The two must be connected. Sherlock had already looked for surveillance in the flat and came up empty, but a plumber would've had the means to plant a camera or wire with the gun. That was obvious. But causing the fight himself would be too dangerous, draw too much attention to himself.
He was just spinning his wheels. There was an easier way to find the third party; after all, Clyde Burkhart wasn't dead.
Sherlock had to wait till the next morning to meet with Burkhart, and the officer on duty, Charles Riley, only allowed Sherlock entry because of some devastatingly shameless flirting on his part. John might consider him oblivious to such things, but pupil dilation and minute fluctuations in skin color revealed more than enough. Admittedly, he took a few leaves from John's book, layering observations (such as "you workout at quite a lot") with pleasantries that were essentially meaningless (such as "it makes you seem very tone"). Still, it was effective, and Sherlock managed to gain a few minutes with Burkhart alone without too many questions.
"You're the man who guessed my safe's combination," Clyde said when he sat down.
"I didn't guess, I saw."
His entire demeanor was calm, as if prison was a temporary problem that would go away. Clyde sat back and relaxed. He didn't care about a single thing; nothing held him down. Some people would conclude that he lacked a moral conscious, but Sherlock saw something very different: Plan B.
"I found it, you know," Sherlock said.
"Found what?"
"Where you stored your bloody clothing and such while you planted the evidence against Rachel Fulmer."
"Is that so? You came here to celebrate?"
"No, I came here to ask you what went wrong."
"Wrong?"
"We were both there," Sherlock said in barely a whisper. "I saw your surprise.
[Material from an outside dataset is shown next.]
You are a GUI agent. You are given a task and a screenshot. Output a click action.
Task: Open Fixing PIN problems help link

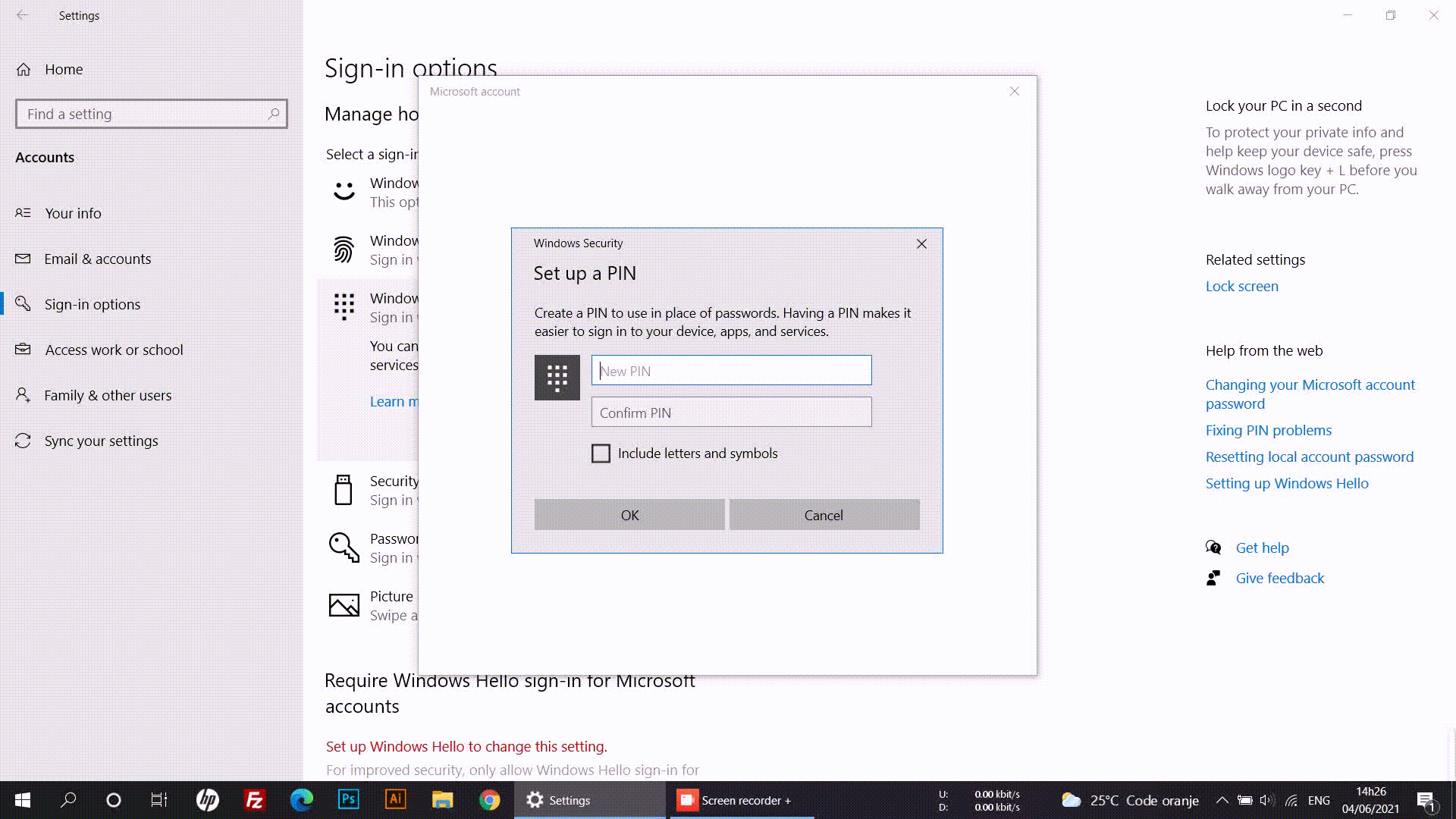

Someone put that gun back in your safe after you left it elsewhere."
Clyde bit hard into his lip, and his pupils became tiny pinpricks. "Is that so?"
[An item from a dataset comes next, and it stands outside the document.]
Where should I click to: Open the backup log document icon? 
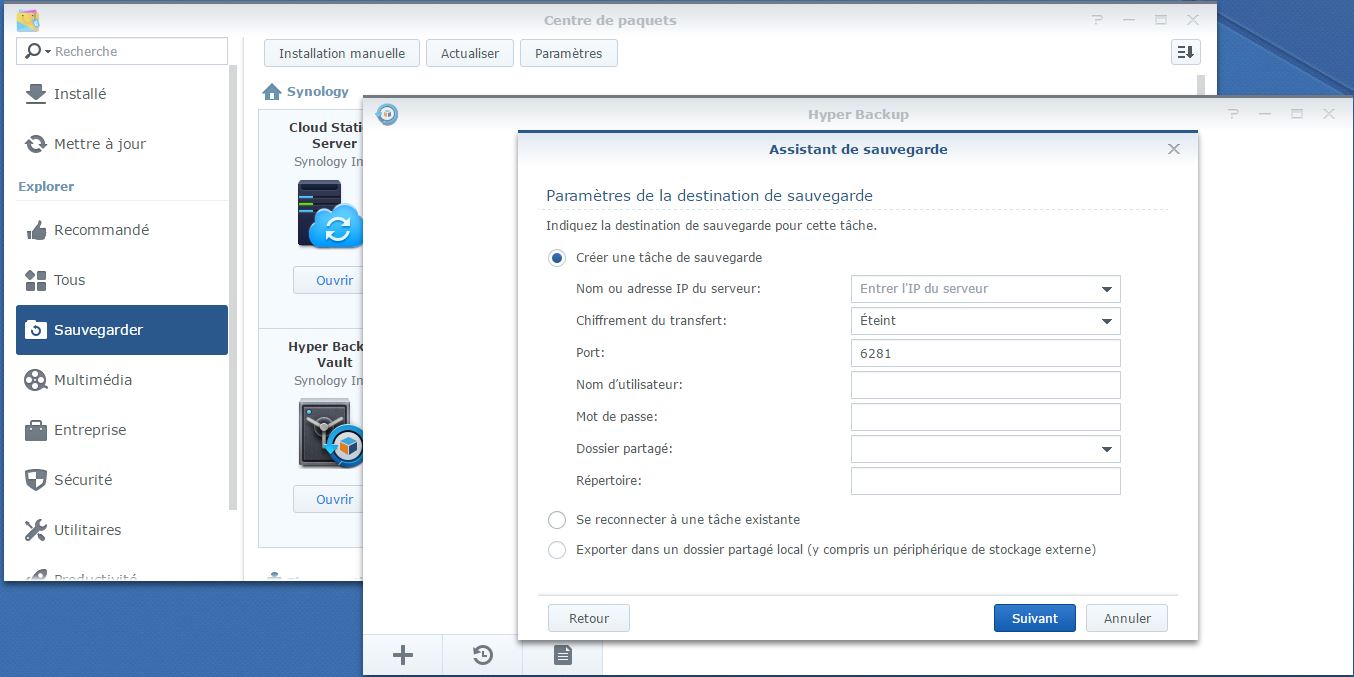tap(562, 654)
"You tell me," Sherlock countered. "I imagine you would want revenge of sorts. I would, certainly, if a partner double-crossed me."
"Partner?" Clyde repeated the word as if it were foreign. "This is a joke, isn't it?" His relaxed exterior became rigid and harsh. "Guards! I want to go back to my cell!"
Sherlock met Clyde's eyes as he stood up, defiant and angry. This was Moriarty, somehow. This was Moriarty waving a truth in his face and then wiping it up before he could get to it.
"Sherlock?" John said when he answered his mobile. "Are you there?"
"Yes, John, it's me," Sherlock replied. "You've been calling incessantly."
"You texted me over an hour ago to come to some ridiculous antique fair!" John said. "Where the hell are you?"
"Oh, right, the Burnsider case," Sherlock said idly. "I'm still at the prison."
"What?"
"Don't fret, I'll be there soon. While you're waiting, you should take note of all items marked with a purple tag."
"Sherlock, what - "
"These smuggling operations are flawless, John, and it all comes down to those purple tags!"
Sherlock waved down a taxi and continued to explain to John, as quickly as possible, how Aaron Burnsider used his fraternal - and nearly identical - twin Erin Burnsider to obfuscate the illicit trafficking business they ran under the title "Antiques." Unlike a gang with operatives, essentially loose ends that could split and spill the truth at any minute, this brother-sister business kept everyone that worked for them in the dark. The police never caught them because they ran their operation like a magic trick: while everyone was looking in one direction, the product changed hands. Of course, they made a mistake with the purple tags; it was all so obvious, Sherlock didn't understand how the last bust didn't take these people out.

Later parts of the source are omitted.